MBA : Et ces deux années?
Jacques Stroumsa : Toute ma vie concentrationnaire – et même ma libération – a tenu du miracle. J’ai perdu presque tous les miens, dont ma femme de 22 ans qui était en enceinte de huit mois. Et le premier soir, après que l’on m’ai tatoué le n° 121097, le chef de bloc a demandé lequel d’entre-nous était violoniste. Parmi les 600 juifs de Salonique présents, il s’est avéré que j’étais le seul. Et je n’ai pas eu à passer de test. Le chef de l’orchestre du camp était français et il s’est trouvé qu’il avait étudié la musique à Bordeaux, auprès du même professeur. J’ai donc intégré l’orchestre. Nous jouions le matin au départ des prisonniers pour le travail, et le soir à leur retour.
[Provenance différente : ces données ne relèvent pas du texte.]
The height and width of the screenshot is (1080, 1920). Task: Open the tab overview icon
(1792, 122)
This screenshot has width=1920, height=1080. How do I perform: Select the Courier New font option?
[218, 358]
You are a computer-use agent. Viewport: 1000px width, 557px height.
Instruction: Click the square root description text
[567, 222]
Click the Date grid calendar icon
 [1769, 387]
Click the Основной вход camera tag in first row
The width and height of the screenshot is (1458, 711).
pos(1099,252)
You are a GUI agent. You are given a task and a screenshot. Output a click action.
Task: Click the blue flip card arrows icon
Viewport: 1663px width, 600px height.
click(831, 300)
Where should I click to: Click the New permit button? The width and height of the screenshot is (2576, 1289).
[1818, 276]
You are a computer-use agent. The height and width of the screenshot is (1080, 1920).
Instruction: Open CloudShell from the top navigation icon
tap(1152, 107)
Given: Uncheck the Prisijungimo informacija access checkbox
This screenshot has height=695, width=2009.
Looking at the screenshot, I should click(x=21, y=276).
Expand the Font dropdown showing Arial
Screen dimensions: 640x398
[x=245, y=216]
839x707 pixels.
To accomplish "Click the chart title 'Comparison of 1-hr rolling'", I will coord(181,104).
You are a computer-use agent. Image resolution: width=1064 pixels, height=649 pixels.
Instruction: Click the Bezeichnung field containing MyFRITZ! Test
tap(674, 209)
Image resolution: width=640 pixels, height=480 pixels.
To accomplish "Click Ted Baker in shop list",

C’est ainsi qu’un soir, je n’ai pas vu revenir mon frère. Et puis, comme ils avaient besoin d’ingénieurs, j’ai été transféré de Birkenau à Auschwitz où j’ai passé des examens avant d’être affecté dans une grosse usine de fabrication de grenades. Et puis, au cours de ces deux ans, j’ai été trimbalé de camps en camps, en fonction des besoins. Mais pour revenir toujours à Auschwitz. Et ce fut la marche de la mort. J’ai été l’un des derniers à quitter ce camp, le 20 janvier 45. Nous sommes allés vers l’ouest et le 25 janvier, nous sommes arrivés à Mauthausen. J’ai travaillé dans une usine d’aviation. Quelques mois, puis nous sommes repartis pour Mausen où nous avons été délivrés par les américains. Tu le sais, j’ai décrit cet enfer dans un livre dont le titre, en hébreu, est ” …et tu choisiras la vie.” Mais, ce ne sera jamais qu’un pâle reflet de ce que fut cet univers concentrationnaire.